Laravel by default is already split for you. Just looking at the routes directory you can see there are separate files for web routes and api routes, prefixed with api, though you can change the prefix yourself.
The part you will have to actually think the most is the Dashboard/Website part, where you will have to implement authorization to know who can access what.
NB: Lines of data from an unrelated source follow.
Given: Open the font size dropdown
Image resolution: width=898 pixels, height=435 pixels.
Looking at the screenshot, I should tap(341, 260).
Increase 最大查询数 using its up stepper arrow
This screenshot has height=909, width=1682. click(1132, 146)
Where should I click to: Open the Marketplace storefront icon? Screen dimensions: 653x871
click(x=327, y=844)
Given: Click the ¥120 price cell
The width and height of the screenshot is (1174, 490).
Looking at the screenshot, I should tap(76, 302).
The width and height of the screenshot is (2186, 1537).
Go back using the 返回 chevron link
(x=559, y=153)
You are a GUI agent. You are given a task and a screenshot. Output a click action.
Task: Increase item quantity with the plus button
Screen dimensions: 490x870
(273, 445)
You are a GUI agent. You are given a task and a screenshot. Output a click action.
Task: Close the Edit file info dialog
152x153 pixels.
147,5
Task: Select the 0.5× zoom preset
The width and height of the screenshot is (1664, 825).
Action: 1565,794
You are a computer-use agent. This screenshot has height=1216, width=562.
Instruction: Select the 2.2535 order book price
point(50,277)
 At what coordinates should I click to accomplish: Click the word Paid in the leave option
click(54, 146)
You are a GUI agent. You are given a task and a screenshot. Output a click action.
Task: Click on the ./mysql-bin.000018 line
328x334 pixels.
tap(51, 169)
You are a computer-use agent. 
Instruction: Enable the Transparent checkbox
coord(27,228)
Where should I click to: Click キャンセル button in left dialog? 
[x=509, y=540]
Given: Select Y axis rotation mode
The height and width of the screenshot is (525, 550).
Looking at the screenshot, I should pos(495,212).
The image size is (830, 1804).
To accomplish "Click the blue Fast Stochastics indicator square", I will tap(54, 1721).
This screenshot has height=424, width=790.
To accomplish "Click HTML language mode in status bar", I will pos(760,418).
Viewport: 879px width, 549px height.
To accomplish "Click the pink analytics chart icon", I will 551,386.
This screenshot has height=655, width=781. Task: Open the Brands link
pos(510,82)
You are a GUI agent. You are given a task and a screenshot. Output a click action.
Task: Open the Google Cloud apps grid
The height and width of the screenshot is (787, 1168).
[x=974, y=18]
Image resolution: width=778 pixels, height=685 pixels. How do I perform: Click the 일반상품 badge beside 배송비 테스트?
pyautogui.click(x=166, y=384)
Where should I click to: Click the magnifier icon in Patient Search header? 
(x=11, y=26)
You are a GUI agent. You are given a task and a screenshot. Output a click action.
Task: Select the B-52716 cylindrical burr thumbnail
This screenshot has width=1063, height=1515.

Basically, you are just building a normal application, then you start adding different controllers that would respond to API routes since application controllers and api controllers do not return the same thing. Application controllers return mostly views and redirect, whereas api controllers return mostly JSON formatted data. You can split those controllers into 2 different directories like this
app/Http/controllers/web/
app/Http/controllers/api/
So when generating controllers in artisan you prepend the directory
php artisan make:controller web/DashboardController
php artisan make:controller api/UserController
And so on.
So to summarise:
1- API: use routes/api.php, controllers return JSON return response()->json($data);
2- Common: Some helpers, services & middlewares shared by web & api
3- Dashboard: Authentication + Authorization to limit access. Use a routes group here and apply middlewares
Route::group(['prefix' => 'admin', 'middleware' => ['auth', 'admin']], function(){
//admin routes go in here
});
4- Web: Public data, read only. Not authorization require. Just basic pages with no authentication.